Problem details - How many lines below hold "profile"? Answer with only the number.

Records excerpted from a collection

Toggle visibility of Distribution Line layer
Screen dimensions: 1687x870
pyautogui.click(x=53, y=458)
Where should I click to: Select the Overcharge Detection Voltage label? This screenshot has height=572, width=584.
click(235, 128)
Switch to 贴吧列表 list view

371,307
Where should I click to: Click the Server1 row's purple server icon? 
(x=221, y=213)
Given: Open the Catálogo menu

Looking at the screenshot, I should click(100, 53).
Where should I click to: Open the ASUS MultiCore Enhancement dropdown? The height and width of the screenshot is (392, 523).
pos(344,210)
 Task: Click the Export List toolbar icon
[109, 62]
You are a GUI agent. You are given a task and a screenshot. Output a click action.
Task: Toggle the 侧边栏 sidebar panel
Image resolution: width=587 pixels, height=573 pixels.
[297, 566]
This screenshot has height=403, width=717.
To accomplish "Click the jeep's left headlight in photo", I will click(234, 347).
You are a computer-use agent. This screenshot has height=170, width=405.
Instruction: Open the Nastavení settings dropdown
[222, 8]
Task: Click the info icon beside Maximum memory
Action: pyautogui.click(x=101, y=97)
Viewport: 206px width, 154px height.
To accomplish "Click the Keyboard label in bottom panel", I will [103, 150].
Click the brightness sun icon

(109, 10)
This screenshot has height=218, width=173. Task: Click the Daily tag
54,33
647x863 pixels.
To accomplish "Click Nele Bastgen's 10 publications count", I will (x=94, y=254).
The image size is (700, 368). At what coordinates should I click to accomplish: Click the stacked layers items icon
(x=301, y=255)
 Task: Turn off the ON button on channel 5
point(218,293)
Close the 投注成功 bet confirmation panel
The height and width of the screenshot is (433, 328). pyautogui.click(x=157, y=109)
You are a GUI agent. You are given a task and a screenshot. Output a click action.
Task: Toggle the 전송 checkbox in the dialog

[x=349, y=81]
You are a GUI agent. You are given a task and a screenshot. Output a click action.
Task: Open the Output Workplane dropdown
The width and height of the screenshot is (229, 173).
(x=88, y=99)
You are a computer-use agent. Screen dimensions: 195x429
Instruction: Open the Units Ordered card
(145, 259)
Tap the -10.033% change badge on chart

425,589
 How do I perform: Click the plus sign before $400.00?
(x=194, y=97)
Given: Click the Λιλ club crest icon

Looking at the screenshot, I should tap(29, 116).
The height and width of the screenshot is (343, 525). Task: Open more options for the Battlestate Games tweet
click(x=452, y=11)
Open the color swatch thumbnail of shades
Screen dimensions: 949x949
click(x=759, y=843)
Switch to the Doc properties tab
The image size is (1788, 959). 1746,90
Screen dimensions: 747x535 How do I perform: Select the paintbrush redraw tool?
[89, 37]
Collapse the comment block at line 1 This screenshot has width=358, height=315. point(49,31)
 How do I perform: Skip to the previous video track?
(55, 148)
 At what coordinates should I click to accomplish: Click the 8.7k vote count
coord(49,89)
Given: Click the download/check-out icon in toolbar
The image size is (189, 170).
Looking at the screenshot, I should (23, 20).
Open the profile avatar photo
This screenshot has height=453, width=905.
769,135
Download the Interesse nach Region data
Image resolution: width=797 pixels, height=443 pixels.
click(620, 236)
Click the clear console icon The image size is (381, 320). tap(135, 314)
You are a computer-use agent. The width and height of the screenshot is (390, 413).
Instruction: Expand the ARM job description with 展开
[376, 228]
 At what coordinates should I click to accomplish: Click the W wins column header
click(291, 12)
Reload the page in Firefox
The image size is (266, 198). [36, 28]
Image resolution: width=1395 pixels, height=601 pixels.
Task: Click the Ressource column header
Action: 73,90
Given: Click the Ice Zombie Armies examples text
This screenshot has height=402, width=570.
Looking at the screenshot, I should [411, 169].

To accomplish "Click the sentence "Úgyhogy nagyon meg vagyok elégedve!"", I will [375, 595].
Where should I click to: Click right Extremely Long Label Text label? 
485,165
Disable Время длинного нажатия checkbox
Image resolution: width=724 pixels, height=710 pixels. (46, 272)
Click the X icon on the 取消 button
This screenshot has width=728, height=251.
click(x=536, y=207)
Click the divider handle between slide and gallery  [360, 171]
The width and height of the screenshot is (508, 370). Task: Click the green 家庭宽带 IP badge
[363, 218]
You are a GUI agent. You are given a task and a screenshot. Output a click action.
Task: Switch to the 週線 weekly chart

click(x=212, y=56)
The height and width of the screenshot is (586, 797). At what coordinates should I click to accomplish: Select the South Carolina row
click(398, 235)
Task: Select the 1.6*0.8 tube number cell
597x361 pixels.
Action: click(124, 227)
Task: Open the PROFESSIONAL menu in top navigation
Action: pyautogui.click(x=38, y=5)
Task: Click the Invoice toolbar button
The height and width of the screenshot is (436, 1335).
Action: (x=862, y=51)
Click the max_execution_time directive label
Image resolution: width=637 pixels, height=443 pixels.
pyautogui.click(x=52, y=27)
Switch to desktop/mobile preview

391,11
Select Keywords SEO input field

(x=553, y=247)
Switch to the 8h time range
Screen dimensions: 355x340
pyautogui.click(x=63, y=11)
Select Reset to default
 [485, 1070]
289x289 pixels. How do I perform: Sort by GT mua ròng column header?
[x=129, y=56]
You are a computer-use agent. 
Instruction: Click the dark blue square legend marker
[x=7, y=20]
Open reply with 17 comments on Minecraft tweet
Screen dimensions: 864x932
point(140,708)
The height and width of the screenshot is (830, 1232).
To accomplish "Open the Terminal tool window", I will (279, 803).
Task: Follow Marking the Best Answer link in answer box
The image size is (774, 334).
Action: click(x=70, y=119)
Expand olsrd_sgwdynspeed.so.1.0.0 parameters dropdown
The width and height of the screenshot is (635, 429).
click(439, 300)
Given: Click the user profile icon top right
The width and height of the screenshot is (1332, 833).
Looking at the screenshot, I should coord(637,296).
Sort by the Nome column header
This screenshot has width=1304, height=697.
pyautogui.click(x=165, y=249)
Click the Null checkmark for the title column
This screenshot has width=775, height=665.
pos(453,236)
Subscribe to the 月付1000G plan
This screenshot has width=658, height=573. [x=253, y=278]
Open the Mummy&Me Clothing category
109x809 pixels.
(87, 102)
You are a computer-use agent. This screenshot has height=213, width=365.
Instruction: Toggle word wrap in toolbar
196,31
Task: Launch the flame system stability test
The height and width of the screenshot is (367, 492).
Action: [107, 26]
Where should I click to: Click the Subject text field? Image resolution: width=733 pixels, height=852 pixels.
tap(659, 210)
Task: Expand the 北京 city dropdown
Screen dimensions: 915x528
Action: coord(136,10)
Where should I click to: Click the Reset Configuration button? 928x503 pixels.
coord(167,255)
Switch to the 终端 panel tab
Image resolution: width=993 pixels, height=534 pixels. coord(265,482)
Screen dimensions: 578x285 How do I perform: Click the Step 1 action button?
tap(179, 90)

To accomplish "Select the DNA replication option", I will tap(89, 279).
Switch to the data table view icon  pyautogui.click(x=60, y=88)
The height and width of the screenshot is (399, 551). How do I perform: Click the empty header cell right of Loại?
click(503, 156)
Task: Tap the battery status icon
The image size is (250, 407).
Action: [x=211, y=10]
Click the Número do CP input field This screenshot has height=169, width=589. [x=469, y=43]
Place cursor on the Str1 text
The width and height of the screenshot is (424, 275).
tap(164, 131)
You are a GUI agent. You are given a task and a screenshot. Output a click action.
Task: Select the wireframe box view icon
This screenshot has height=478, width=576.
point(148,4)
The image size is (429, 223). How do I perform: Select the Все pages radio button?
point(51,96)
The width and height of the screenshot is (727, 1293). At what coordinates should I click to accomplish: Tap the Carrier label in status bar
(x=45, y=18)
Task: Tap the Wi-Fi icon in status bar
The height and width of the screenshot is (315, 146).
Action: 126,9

Output below - 2